What you should do | Could you print all of the data below again, exactly?

### Provided material

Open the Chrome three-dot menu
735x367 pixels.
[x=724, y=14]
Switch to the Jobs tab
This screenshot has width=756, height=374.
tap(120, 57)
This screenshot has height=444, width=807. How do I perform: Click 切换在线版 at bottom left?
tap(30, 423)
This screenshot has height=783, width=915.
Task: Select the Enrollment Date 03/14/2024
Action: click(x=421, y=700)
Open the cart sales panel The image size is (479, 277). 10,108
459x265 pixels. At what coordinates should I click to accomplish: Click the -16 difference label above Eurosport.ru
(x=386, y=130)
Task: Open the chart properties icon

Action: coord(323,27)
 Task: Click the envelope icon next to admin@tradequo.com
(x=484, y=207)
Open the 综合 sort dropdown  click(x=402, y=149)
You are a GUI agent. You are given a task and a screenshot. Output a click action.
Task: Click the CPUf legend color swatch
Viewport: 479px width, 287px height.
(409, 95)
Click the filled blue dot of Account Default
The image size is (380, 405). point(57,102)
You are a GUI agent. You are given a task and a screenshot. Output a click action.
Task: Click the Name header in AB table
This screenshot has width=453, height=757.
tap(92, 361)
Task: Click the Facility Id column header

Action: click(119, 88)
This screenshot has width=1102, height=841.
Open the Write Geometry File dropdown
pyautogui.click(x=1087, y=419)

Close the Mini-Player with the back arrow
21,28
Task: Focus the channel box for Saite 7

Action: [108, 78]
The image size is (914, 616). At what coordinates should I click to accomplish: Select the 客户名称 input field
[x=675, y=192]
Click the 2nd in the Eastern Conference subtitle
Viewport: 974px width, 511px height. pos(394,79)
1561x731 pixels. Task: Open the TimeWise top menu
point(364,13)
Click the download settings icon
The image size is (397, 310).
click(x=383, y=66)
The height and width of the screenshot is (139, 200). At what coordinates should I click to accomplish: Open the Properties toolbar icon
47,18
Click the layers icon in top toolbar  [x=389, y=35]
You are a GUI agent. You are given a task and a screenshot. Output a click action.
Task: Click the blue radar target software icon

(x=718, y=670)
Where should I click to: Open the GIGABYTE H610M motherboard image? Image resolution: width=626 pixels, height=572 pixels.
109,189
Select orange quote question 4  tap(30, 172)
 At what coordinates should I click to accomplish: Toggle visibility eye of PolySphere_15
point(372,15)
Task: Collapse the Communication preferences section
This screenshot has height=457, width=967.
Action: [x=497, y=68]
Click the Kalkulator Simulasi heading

######

Answer section |
Open the Chrome three-dot menu
735x367 pixels.
[x=724, y=14]
Switch to the Jobs tab
This screenshot has width=756, height=374.
tap(120, 57)
This screenshot has height=444, width=807. How do I perform: Click 切换在线版 at bottom left?
tap(30, 423)
This screenshot has height=783, width=915.
Task: Select the Enrollment Date 03/14/2024
Action: click(x=421, y=700)
Open the cart sales panel The image size is (479, 277). 10,108
459x265 pixels. At what coordinates should I click to accomplish: Click the -16 difference label above Eurosport.ru
(x=386, y=130)
Task: Open the chart properties icon

Action: coord(323,27)
 Task: Click the envelope icon next to admin@tradequo.com
(x=484, y=207)
Open the 综合 sort dropdown  click(x=402, y=149)
You are a GUI agent. You are given a task and a screenshot. Output a click action.
Task: Click the CPUf legend color swatch
Viewport: 479px width, 287px height.
(409, 95)
Click the filled blue dot of Account Default
The image size is (380, 405). point(57,102)
You are a GUI agent. You are given a task and a screenshot. Output a click action.
Task: Click the Name header in AB table
This screenshot has width=453, height=757.
tap(92, 361)
Task: Click the Facility Id column header

Action: click(119, 88)
This screenshot has width=1102, height=841.
Open the Write Geometry File dropdown
pyautogui.click(x=1087, y=419)

Close the Mini-Player with the back arrow
21,28
Task: Focus the channel box for Saite 7

Action: [108, 78]
The image size is (914, 616). At what coordinates should I click to accomplish: Select the 客户名称 input field
[x=675, y=192]
Click the 2nd in the Eastern Conference subtitle
Viewport: 974px width, 511px height. pos(394,79)
1561x731 pixels. Task: Open the TimeWise top menu
point(364,13)
Click the download settings icon
The image size is (397, 310).
click(x=383, y=66)
The height and width of the screenshot is (139, 200). At what coordinates should I click to accomplish: Open the Properties toolbar icon
47,18
Click the layers icon in top toolbar  [x=389, y=35]
You are a GUI agent. You are given a task and a screenshot. Output a click action.
Task: Click the blue radar target software icon

(x=718, y=670)
Where should I click to: Open the GIGABYTE H610M motherboard image? Image resolution: width=626 pixels, height=572 pixels.
109,189
Select orange quote question 4  tap(30, 172)
 At what coordinates should I click to accomplish: Toggle visibility eye of PolySphere_15
point(372,15)
Task: Collapse the Communication preferences section
This screenshot has height=457, width=967.
Action: [x=497, y=68]
Click the Kalkulator Simulasi heading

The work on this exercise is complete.